Cloud Atlas consists of six interrelated and interwoven stories throughout six time periods, each containing the same collection of actors playing different roles. It is a tapestry of stories that include destinations such as the South Pacific in 1849 with a young American lawyer (Jim Sturgess) who witnesses a Moriori slave (David Gyasi) being whipped to modern day United Kingdom and a publisher (Jim Broadbent) being chased for money owed. There’s also trips to the future and Neo-Seoul and the far future after an apocalyptic incident have left the human race in a desperate situation, which follows a budding relationship between Zachry (Tom Hanks) and Meronym (Halle Berry).
To say that Cloud Atlas gets confusing would be an understatement. Directors Tom Tykwer, Lana and Andy Wachowski have suggested that artistic expression is meant to be confusing and boundary-pushing and they’ve certainly put their money where their mouths are here. The narrative sweeps along tying characters and their actors together by shared roles and themes, investigating fate, history, love and progression.
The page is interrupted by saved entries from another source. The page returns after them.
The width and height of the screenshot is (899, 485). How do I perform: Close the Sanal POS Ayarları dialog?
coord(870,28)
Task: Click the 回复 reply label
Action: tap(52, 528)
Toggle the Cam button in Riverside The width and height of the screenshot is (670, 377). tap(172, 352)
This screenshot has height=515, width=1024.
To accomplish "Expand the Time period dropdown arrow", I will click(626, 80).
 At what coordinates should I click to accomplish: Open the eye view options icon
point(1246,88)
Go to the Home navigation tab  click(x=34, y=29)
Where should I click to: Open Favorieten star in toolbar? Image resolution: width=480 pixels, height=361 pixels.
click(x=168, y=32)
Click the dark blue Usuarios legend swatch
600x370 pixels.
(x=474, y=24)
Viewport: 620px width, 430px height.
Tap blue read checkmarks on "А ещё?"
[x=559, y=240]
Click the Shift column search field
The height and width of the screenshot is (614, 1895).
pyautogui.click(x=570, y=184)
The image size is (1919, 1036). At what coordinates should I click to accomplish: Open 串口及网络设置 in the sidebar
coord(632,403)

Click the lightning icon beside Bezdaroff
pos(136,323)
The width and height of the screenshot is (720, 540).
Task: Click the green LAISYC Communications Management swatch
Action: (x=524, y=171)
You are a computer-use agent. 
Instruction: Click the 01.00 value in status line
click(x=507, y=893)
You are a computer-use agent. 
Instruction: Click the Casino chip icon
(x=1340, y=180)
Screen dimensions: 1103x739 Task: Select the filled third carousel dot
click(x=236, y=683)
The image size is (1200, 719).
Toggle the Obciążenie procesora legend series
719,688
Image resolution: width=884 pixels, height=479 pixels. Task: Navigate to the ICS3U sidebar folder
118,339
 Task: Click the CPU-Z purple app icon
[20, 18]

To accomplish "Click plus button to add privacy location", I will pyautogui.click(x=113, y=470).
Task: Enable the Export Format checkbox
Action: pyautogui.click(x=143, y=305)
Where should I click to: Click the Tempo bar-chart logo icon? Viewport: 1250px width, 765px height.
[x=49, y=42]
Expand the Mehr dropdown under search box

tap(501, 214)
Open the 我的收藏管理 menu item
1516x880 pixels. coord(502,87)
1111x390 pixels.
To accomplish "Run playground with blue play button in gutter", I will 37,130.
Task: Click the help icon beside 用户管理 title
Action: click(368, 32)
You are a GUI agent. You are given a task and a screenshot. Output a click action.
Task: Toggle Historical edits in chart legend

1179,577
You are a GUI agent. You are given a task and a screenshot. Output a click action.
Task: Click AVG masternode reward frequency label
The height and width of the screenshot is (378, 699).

It’s a smorgasbord of film-making techniques, special effects and individually beautiful scenes. Much like Terrence Malick’s The Tree of Life a year earlier, Cloud Atlas is a captivating, head-scratching conundrum that leaves more for the audience to decipher than it explains. The performances from the actors are all carefully considered and in the case of Jim Broadbent’s publisher and Xun Zhou’s Neo-Seoul clone are something quite magnificent to behold and perfectly encapsulate the barmy comedy to serious drama that all lie within Cloud Atlas‘ ample running time.
Many will declare it pretentious, nonsensical or just plain insane, but none will call it boring. As an audience it’s impossible not to be swept along as the narrative jumps from genre to genre, period to period and from Halle Berry as a white woman to Hugh Grant as a post-apocalyptic cannibal. Cloud Atlas is a one-of-a-kind film that should be applauded despite its obvious failings. Beware though, it’s long and at times, completely baffling.